WHAT IS NEEDED: Please write out, exactly as they appear, the line containing "You are a computer-use agent. Screen" and every line after it to the end of the records, and nothing more.

INPUT RECORDS:
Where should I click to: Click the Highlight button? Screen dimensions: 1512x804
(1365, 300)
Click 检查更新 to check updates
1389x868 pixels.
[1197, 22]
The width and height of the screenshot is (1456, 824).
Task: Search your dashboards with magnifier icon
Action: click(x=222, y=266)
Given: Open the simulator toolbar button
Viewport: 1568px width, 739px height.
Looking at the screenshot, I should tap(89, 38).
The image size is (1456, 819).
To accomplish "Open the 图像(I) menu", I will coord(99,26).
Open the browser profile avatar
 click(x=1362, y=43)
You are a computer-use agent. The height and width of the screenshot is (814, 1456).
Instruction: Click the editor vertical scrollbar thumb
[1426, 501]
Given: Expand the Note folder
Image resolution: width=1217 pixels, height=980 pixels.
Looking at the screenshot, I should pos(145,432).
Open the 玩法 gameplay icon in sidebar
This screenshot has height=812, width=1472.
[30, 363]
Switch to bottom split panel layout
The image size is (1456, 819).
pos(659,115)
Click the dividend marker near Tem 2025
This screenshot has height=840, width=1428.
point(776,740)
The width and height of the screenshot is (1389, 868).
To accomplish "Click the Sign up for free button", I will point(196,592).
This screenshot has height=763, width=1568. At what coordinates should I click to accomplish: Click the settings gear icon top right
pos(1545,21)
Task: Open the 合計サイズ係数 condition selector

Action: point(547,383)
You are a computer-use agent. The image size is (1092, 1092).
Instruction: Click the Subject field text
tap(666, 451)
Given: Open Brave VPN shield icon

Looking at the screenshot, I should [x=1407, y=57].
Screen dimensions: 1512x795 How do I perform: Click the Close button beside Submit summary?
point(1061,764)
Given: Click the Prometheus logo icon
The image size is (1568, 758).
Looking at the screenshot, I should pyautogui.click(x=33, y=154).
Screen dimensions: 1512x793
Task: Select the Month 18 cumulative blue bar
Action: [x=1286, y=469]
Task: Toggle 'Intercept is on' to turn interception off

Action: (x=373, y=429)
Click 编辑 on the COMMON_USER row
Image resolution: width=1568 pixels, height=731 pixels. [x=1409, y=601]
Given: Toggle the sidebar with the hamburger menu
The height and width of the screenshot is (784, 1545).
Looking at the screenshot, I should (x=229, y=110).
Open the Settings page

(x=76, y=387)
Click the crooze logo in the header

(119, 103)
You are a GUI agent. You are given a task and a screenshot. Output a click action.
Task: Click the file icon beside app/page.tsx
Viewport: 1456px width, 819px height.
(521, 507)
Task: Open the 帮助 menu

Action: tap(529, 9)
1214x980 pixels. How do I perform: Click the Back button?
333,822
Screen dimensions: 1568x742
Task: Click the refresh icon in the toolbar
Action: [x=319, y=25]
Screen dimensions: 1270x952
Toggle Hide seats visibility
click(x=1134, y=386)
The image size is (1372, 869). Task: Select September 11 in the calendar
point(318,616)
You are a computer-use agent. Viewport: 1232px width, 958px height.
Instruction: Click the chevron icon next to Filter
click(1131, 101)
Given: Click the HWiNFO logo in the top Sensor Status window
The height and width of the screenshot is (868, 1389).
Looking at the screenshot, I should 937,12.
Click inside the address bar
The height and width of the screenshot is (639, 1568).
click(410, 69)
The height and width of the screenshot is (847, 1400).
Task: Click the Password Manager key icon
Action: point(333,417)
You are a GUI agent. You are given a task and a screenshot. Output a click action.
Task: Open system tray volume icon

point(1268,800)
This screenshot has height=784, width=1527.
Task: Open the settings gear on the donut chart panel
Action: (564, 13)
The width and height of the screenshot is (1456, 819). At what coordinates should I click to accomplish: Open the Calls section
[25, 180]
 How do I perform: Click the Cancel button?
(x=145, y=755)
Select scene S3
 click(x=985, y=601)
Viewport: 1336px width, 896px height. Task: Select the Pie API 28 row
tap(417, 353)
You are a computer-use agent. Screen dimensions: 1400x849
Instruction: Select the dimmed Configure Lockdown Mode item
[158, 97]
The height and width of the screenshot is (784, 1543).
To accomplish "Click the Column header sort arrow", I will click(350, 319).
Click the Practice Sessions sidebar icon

OUTPUT BELOW:
You are a computer-use agent. Screen dimensions: 1400x849
Instruction: Select the dimmed Configure Lockdown Mode item
[158, 97]
The height and width of the screenshot is (784, 1543).
To accomplish "Click the Column header sort arrow", I will click(350, 319).
Click the Practice Sessions sidebar icon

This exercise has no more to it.